§ WHAT THE TASK ASKS:
As the answer, give every line of the records that includes the word "screenshot".

§ INFORMATION SHOWN:

<<<<

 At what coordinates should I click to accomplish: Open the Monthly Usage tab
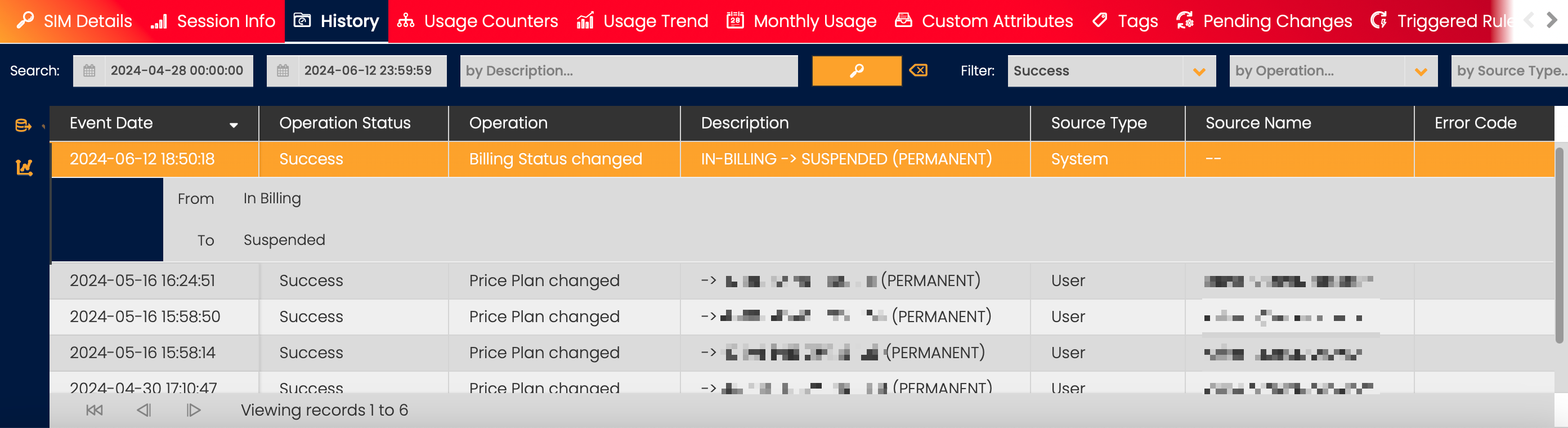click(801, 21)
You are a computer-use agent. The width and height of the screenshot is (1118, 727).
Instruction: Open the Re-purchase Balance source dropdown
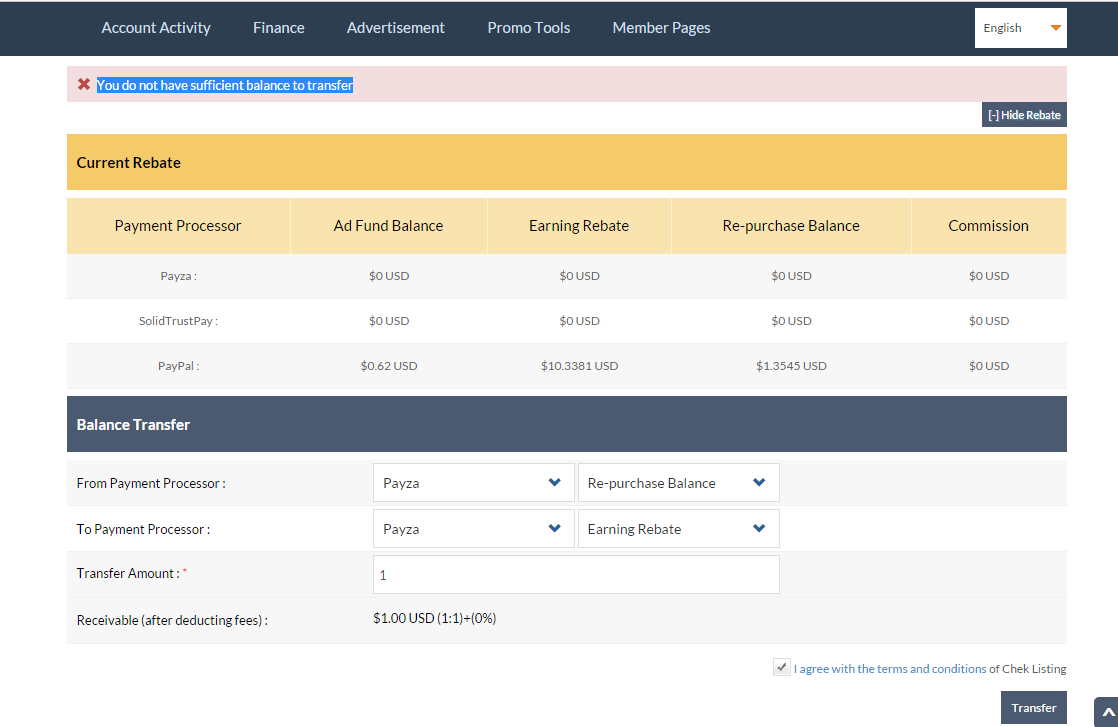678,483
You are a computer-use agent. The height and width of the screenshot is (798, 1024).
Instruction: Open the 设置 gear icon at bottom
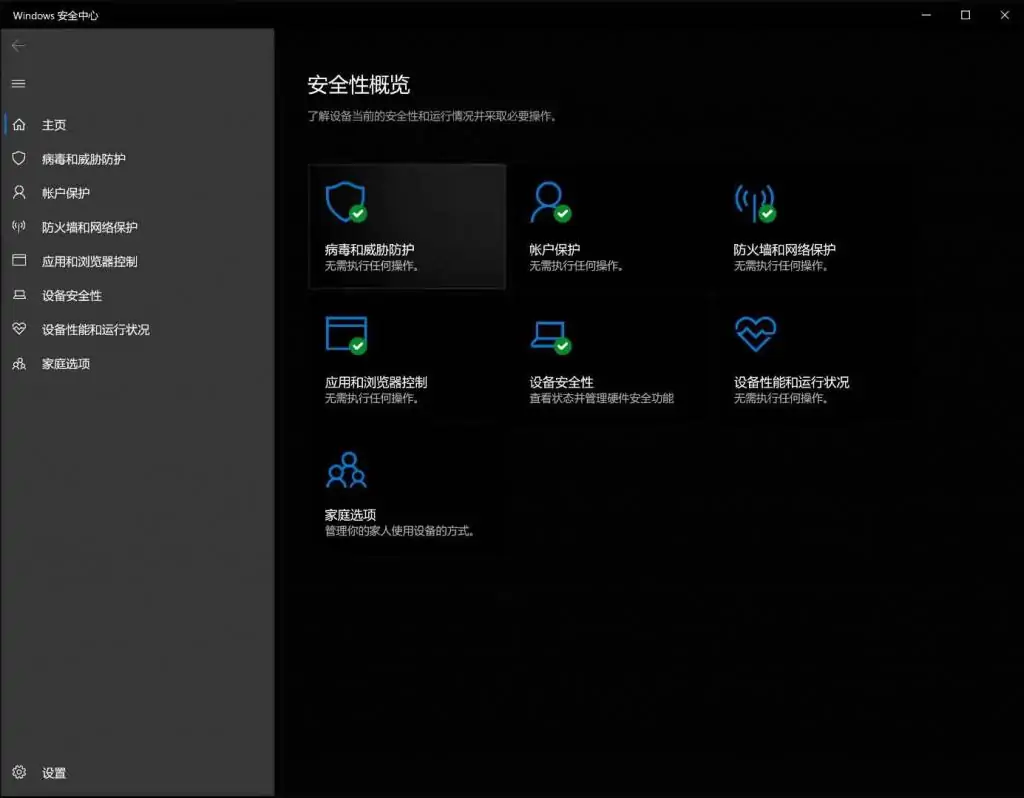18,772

>>>>
<<<<

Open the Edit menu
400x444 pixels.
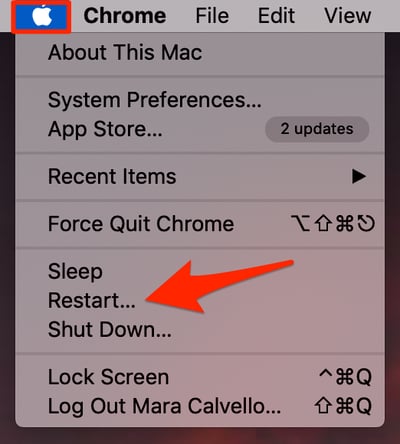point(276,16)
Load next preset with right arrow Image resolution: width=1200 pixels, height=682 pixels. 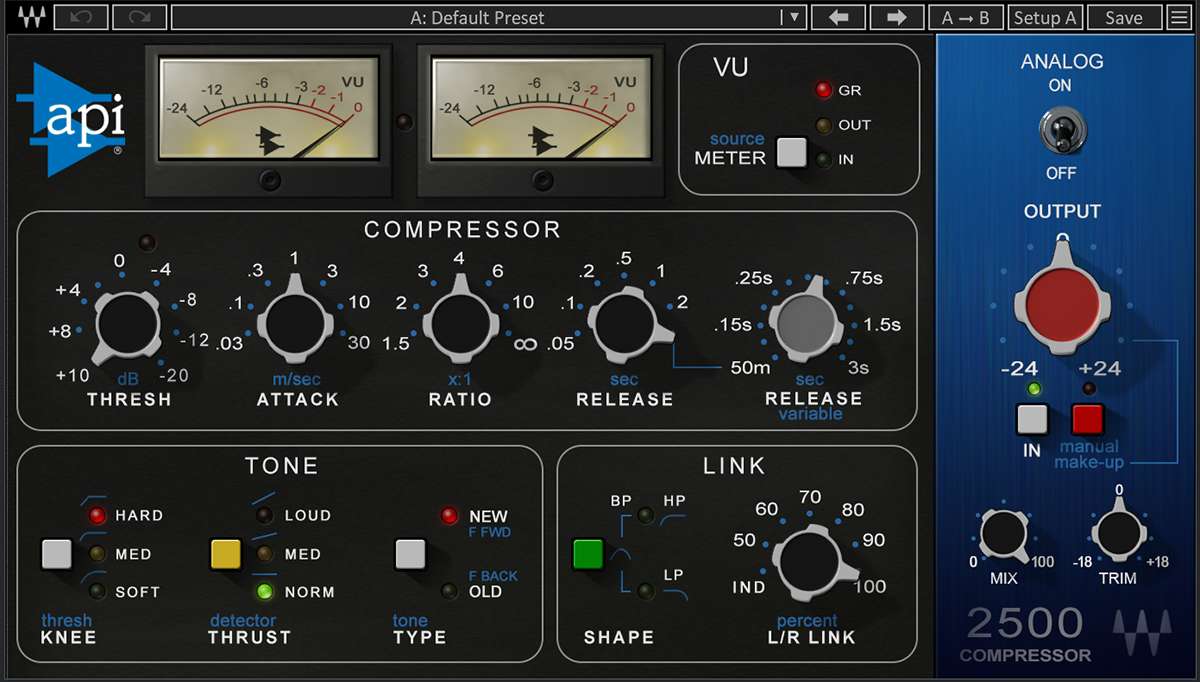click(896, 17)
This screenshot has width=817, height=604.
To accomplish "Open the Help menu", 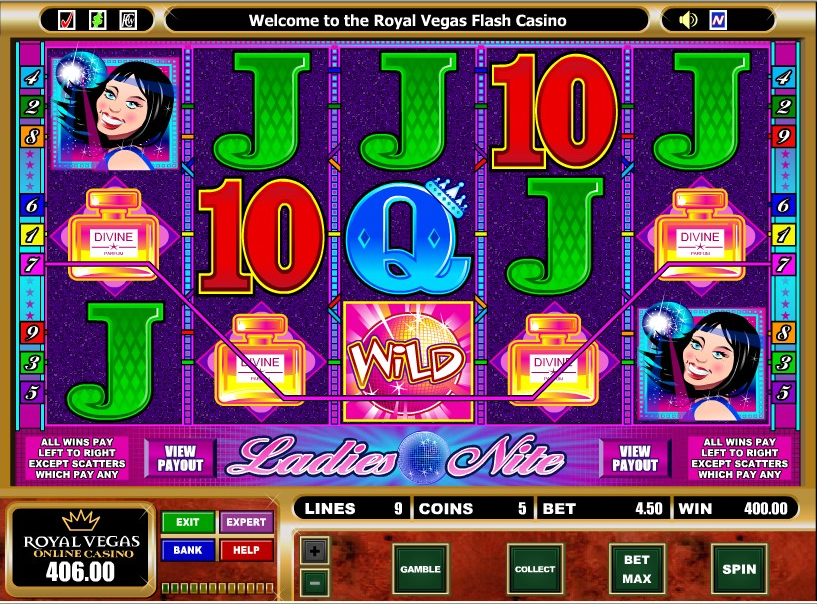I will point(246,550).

>>>>
<<<<

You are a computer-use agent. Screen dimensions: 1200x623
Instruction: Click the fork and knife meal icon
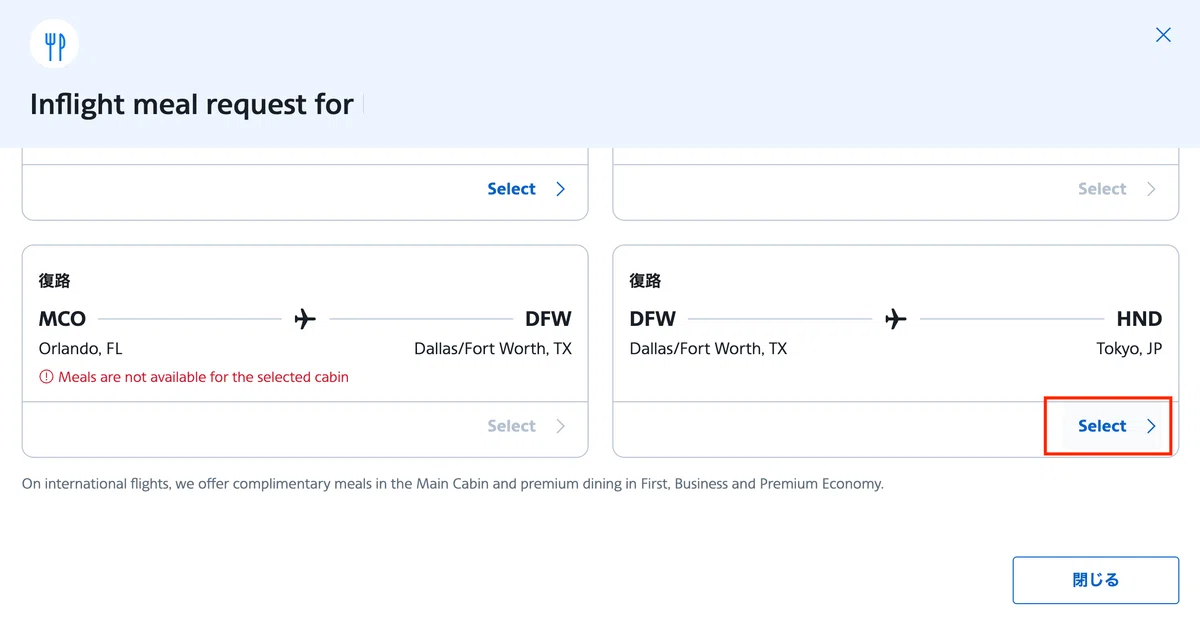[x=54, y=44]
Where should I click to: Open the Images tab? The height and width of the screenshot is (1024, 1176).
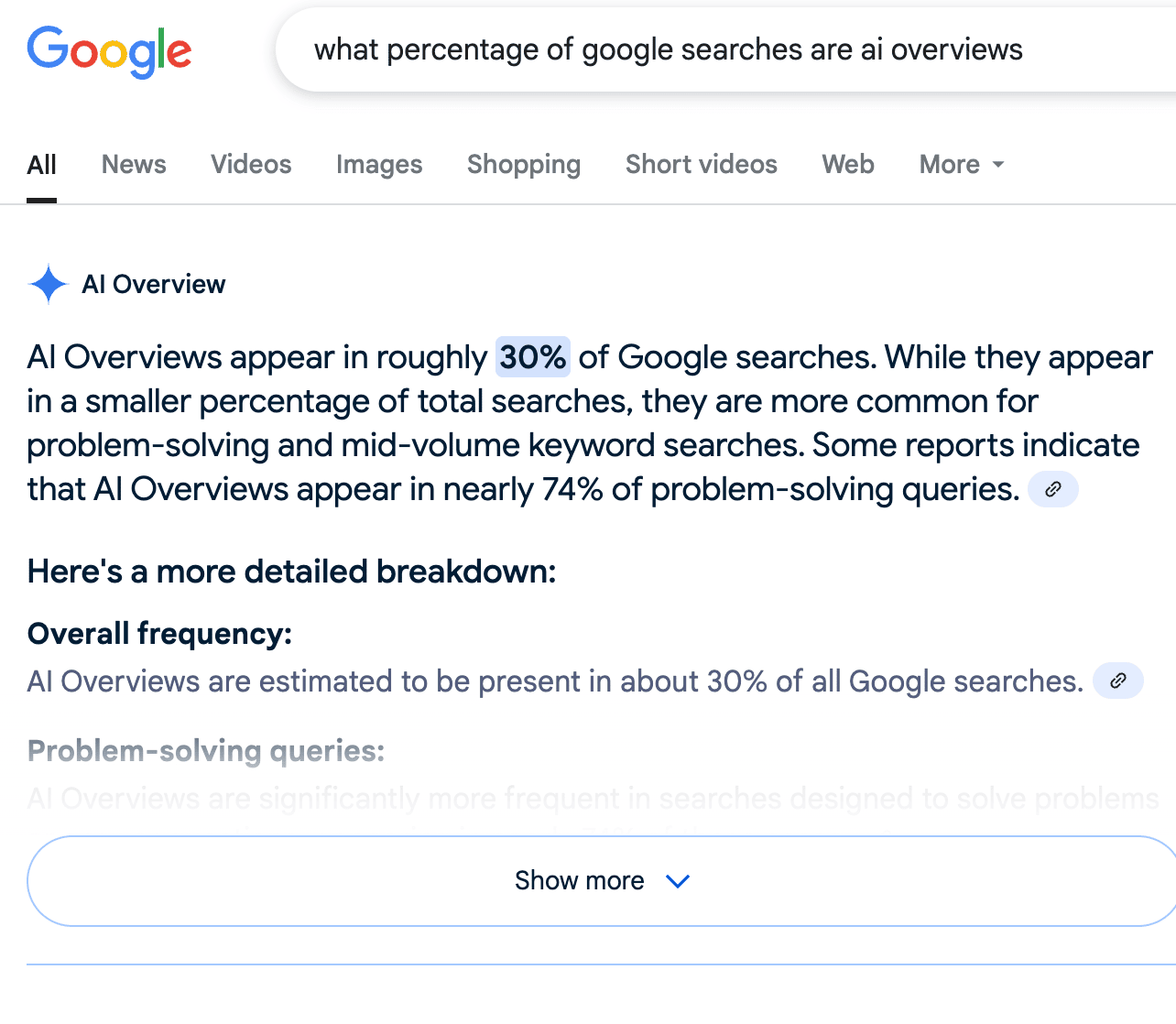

>>>>

§ OUTPUT OF THE EXERCISE:
You are a computer-use agent. The width and height of the screenshot is (1118, 727).
You are a computer-use agent. The height and width of the screenshot is (798, 1024).
This screenshot has width=817, height=604.
Where should I click to: Open the Images tab? The height and width of the screenshot is (1024, 1176).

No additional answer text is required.